[Exercise objective]
Everything from the line containing "How do I perform: Tap" down to the last line below should be set down exactly, and only that, without the pictures.

[Input data]
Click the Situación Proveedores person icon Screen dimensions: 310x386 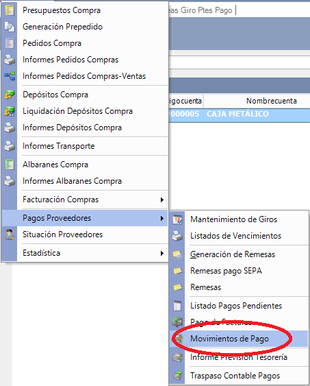click(10, 234)
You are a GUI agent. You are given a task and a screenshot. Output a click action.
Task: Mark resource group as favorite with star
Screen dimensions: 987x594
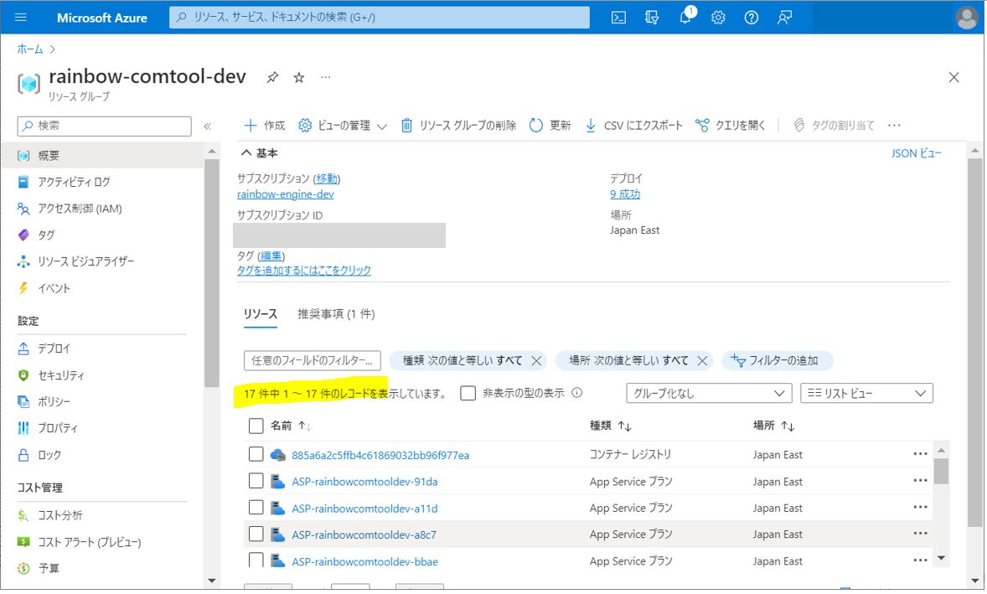click(x=299, y=77)
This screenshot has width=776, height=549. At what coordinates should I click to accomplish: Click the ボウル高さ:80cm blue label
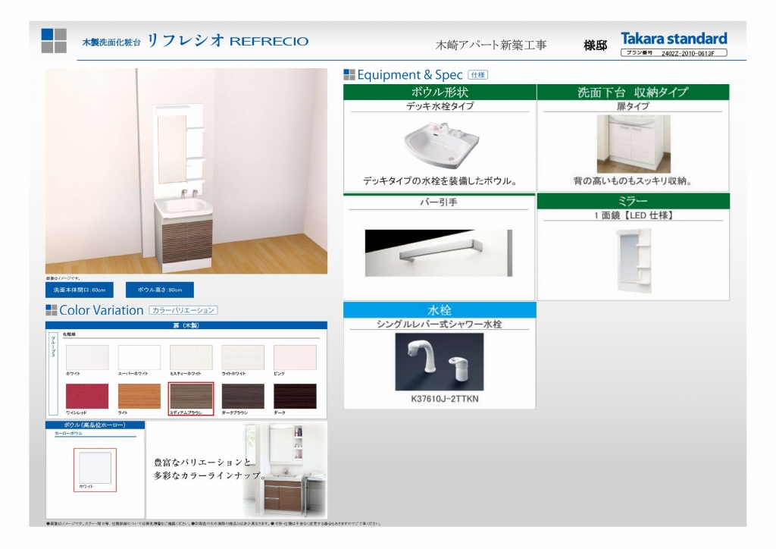tap(160, 290)
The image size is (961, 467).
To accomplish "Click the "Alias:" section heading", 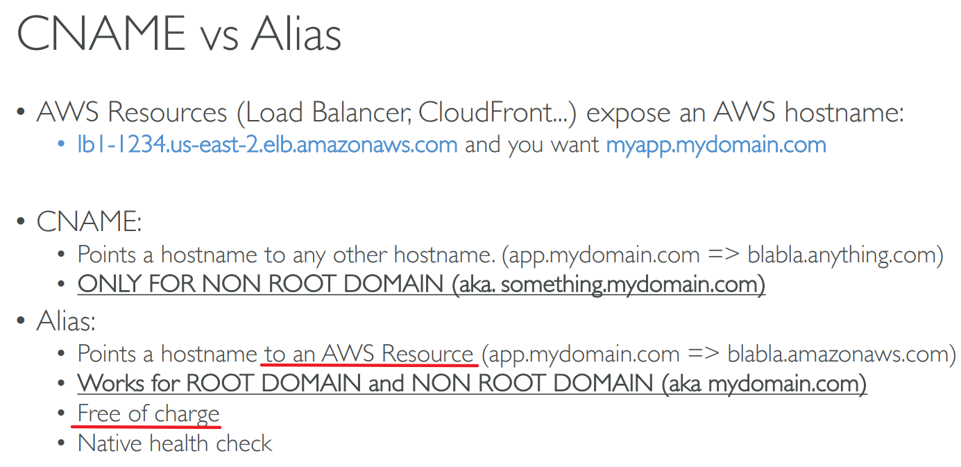I will [x=66, y=321].
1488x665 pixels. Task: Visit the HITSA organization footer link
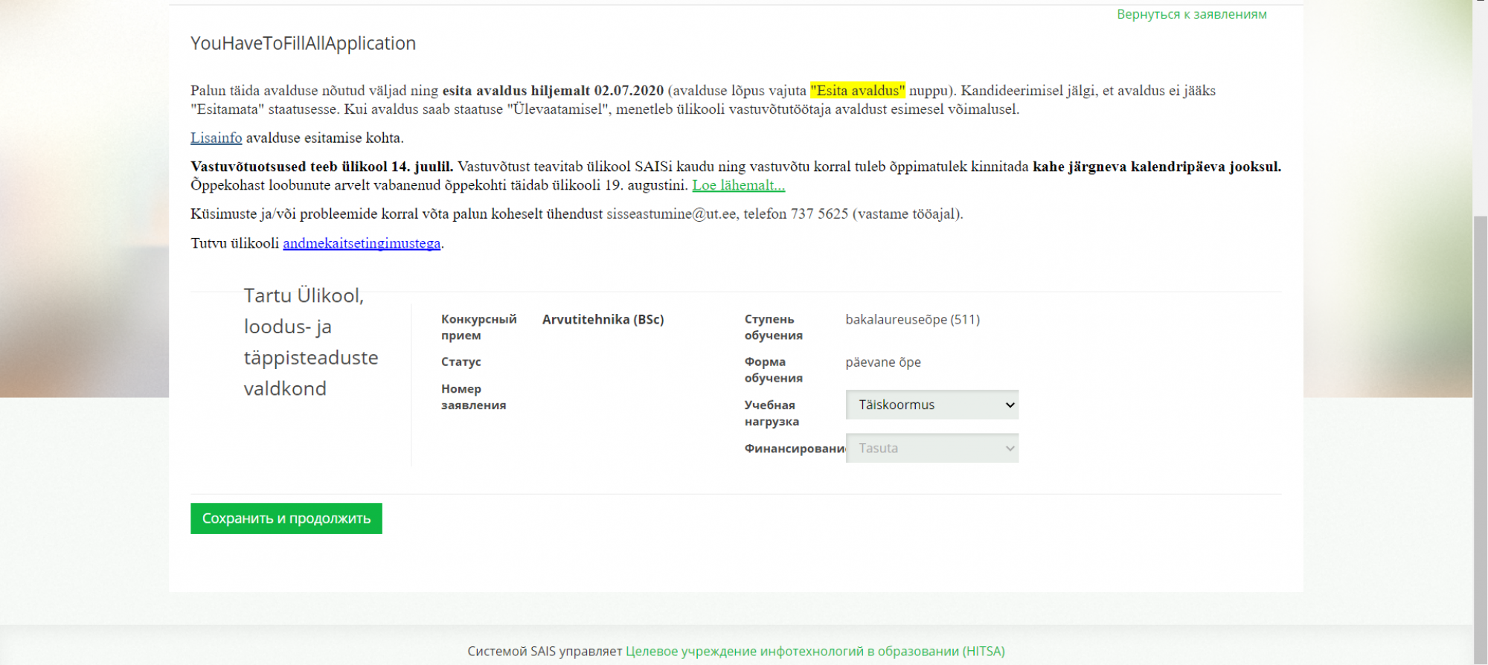815,651
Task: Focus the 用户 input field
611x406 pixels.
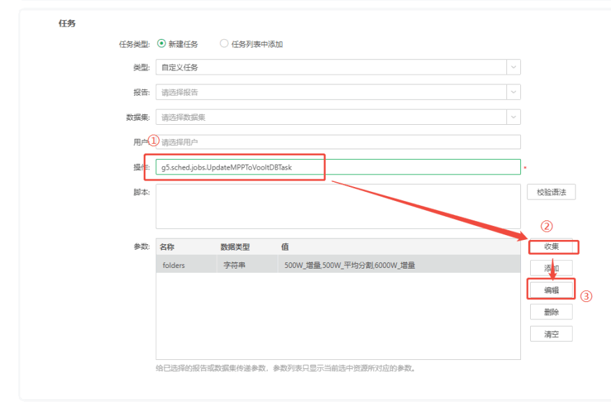Action: click(x=338, y=142)
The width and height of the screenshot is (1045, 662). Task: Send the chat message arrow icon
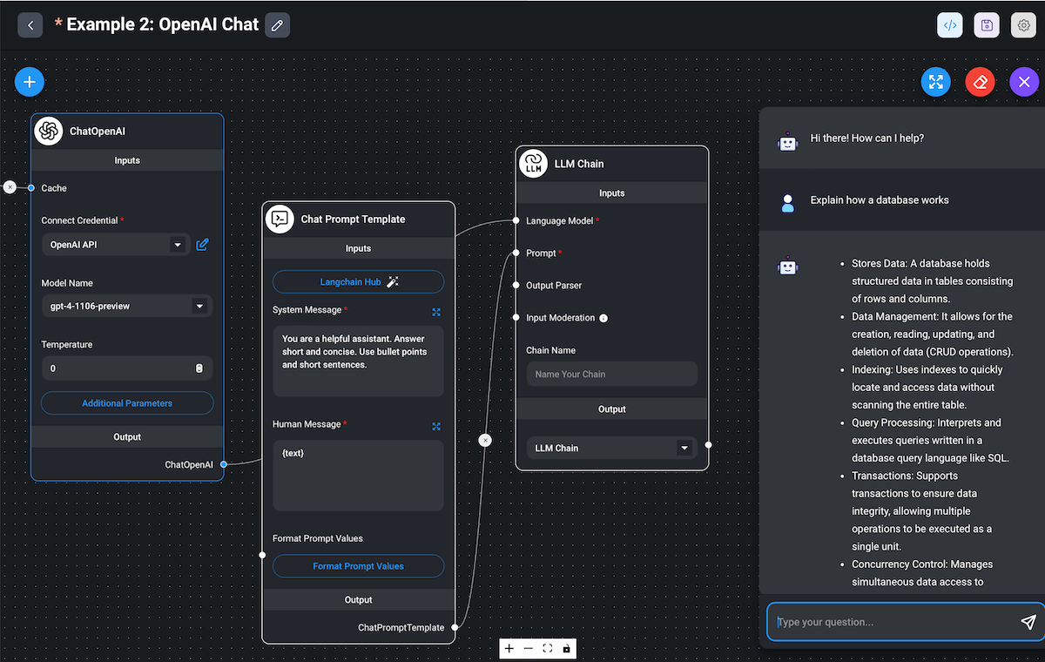coord(1028,622)
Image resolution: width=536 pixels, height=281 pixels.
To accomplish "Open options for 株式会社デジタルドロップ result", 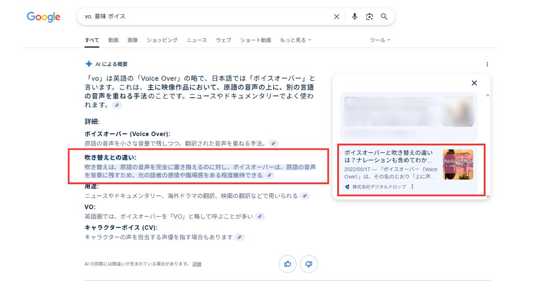I will 412,187.
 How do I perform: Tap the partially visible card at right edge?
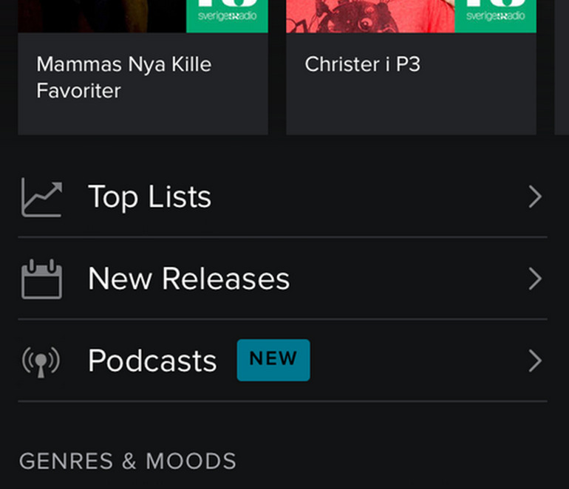pos(562,67)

[Result of the exercise]
 How do I perform: Tap the partially visible card at right edge?
pos(562,67)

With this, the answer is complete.